-- ЗАДАНИЕ --
Переведите на английский язык следующее предложение из статьи о выборах в третью Думу, приведенной ниже: «Статья направлена против высказанного Л. Мартовым мнения о том, что ‘левые партии’ должны участвовать в этих выборах».

Новая погудка на старый лад, Плеханов Георгий Валентинович, Год: 1907

Время на прочтение: 5 минут(ы)

Г. В. ПЛЕХАНОВ

СОЧИНЕНИЯ

ТОМ XV

ПОД РЕДАКЦИЕЙ

Д. РЯЗАНОВА

ГОСУДАРСТВЕННОЕ ИЗДАТЕЛЬСТВО

МОСКВА 1926 ЛЕНИНГРАД

Новая погудка на старый лад
(1907 г., No 327 от 25 июля/7 августа)

В No 316 ‘Товарища’ г. Б. Авилов поместил статью ‘О выборах в третью Думу’.
Статья направлена против высказанного Л. Мартовым мнения о том, что ‘левые партии’ должны участвовать в этих выборах. И хотя доводы г. Б. Авилова очень слабы, но они по-своему в высшей степени характерны. Их не должен оставлять без внимания никто из тех, которые интересуются ‘левыми партиями’.
Возражая Л. Мартову, г. Авилов проявляет между прочим отрадную уверенность в том, что безучастное отношение народа к выборам обусловливается не утомлением его, а… ‘отчаянием, которое может родить новый подъем’. Но на чем же основывается эта отрадная уверенность?
Это — увы! — остается тайной г. Б. Авилова, ибо он не говорит об этом ни единого слова. Он рассказывает, но не доказывает. Постараемся же своими собственными силами пополнить этот пробел в его аргументации.
Помните ли вы, читатель, что говорили наши бойкотисты во время выборов в первую Думу? Я хорошо помню это. Они говорили, что народ не питает никаких ‘конституционных иллюзий’ насчет Думы, что он требует созыва представительного учреждения, имеющего совершенно иной характер, и что, вследствие этого, участие в выборах является не только излишним, но и вредным, — некоторые говорили даже — изменническим, — действием.

-- ИСХОДНЫЕ МАТЕРИАЛЫ --

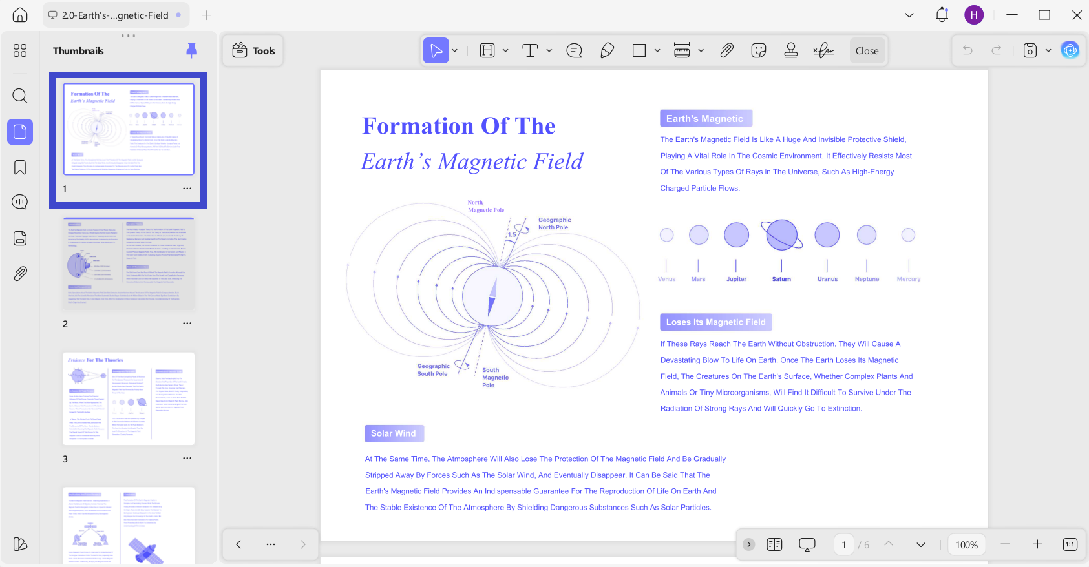The height and width of the screenshot is (567, 1089).
Task: Open the bookmarks panel in the sidebar
Action: pos(20,167)
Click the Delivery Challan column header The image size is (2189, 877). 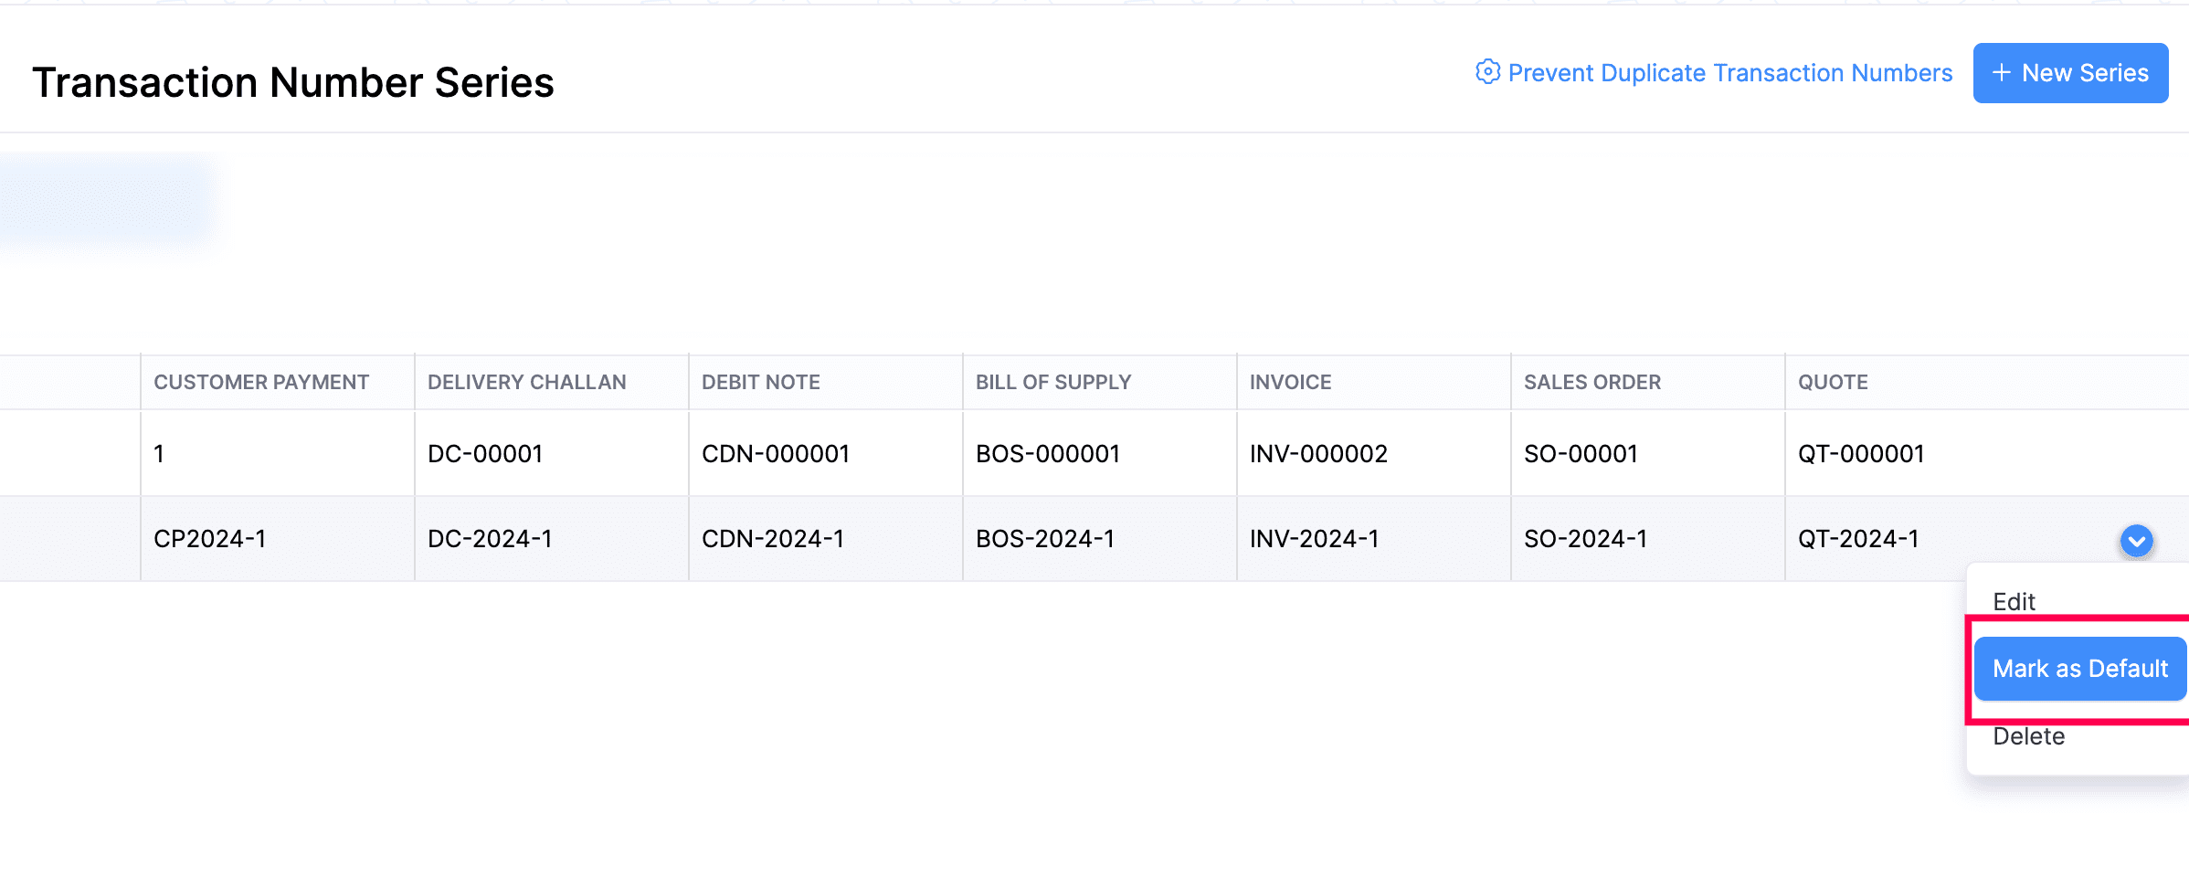click(526, 382)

-- ОТВЕТ НИЖЕ --
The article is directed against the opinion expressed by L. Martov that the "left parties" should take part in these elections.